Al pasar junto a la agencia de detectives, descubrió unos pies asomando por la pequeña puerta.

—¿Maxi? —Las deportivas lo delataban.
Maxi Casos asomó la cabeza. Estaba tumbado y leía un cómic.
—No recuerdo que hubiésemos quedado tan temprano. —Pepa lo interrogó con la mirada.

—¡Ya! —Maxi se encogió de hombros—. Pero mamá tenía turno de trabajo en el súper y en casa hacía un calor insoportable. En la agencia se está más fresquito.
Pepa estuvo a punto de pedir que la ayudara, pero desistió al ver que Maxi daba por zanjada la conversación y retomaba la lectura.
La señora Pistas no tardó en asomar por la puerta. Iba cargada con dos botes de pintura y una caja de brochas.
—Aprovechando que tu padre está terminando una de sus novelas y yo no trabajo, ¡haremos algo divertido juntas!
Pepa sonrió y dejó caer el rastrillo.

—¡Me apunto! —Maxi salió de un brinco del interior de la agencia y se plantó frente a la señora Pistas.
—¿Qué haces aquí a estas horas? —lo interrogó la madre de Pepa.
—Ejem... He venido a echar una mano a Pepa... —Y dejó escapar una sonrisita nerviosa.
—Buen chico. —El móvil de la señora Pistas comenzó a vibrar—. ¿Sí?... ¿Cuándo?... ¡Voy enseguida!
Entonces dejó los botes de pintura y las brochas frente a la verja, hizo unas señas hacia la ventana del despacho del señor Pistas indicándole que se iba y se montó en su bicicleta.

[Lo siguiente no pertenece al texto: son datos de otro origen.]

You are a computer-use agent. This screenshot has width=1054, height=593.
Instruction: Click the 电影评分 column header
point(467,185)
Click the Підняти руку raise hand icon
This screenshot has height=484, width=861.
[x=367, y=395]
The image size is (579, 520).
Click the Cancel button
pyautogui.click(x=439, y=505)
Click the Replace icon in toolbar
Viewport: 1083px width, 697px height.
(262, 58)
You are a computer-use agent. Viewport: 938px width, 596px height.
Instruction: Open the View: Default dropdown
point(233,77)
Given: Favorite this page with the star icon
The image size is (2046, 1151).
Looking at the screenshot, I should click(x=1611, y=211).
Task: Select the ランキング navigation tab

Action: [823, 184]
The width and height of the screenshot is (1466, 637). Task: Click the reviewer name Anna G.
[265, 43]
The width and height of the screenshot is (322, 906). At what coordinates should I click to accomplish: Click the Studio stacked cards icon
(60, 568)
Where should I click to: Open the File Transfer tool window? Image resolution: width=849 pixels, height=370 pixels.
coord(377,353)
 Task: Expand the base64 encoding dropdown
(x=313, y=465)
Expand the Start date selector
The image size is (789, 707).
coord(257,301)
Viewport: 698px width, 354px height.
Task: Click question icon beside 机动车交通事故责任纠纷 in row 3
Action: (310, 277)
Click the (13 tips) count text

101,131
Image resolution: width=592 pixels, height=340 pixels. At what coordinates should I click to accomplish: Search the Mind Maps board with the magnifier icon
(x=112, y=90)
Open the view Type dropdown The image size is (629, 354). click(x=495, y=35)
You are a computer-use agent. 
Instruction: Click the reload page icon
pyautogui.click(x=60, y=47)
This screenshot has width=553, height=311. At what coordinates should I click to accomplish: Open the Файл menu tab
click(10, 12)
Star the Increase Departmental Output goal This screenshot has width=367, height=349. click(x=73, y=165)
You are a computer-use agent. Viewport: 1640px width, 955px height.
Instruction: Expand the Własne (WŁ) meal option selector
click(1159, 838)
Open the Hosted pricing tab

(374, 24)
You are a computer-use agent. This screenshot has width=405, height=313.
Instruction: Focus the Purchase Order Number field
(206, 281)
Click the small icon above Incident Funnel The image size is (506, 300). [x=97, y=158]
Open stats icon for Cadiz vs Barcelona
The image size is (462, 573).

—¿Y la cosa divertida que teníamos que hacer juntos? —preguntó Maxi.
¿«Juntos»? Pepa levantó una ceja y miró fijamente a su amigo.

La señora Pistas se volvió hacia Maxi:
—¡Pintar la verja! Lo pasaréis en grande. ¡Ah, por la parte exterior y la interior...!
La señora Pistas les lanzó un beso con la mano y añadió:
—Me encantaría quedarme, pero el sapo de la señora Adele ha sido engullido por una planta.

Pepa y Maxi abrieron los ojos como platos.
¿Habían escuchado bien o la señora Pistas había alterado el sentido de la frase?
—Empezad antes de que el sol apriete demasiado. ¡A ver si podéis terminarla para cuando esté de vuelta! —dicho esto, desapareció pedaleando calle arriba.

Rápidamente, Maxi tomó uno de los botes y una de las brochas y se dispuso a dar una mano de pintura a la parte exterior de la verja con mucho entusiasmo. Pepa lo imitó ante la atenta mirada de Bebito y Pulgas.

Pasados cinco minutos, Maxi se sentó en el bordillo de la acera. ¡Aquella verja parecía no tener fin y estaba agotado!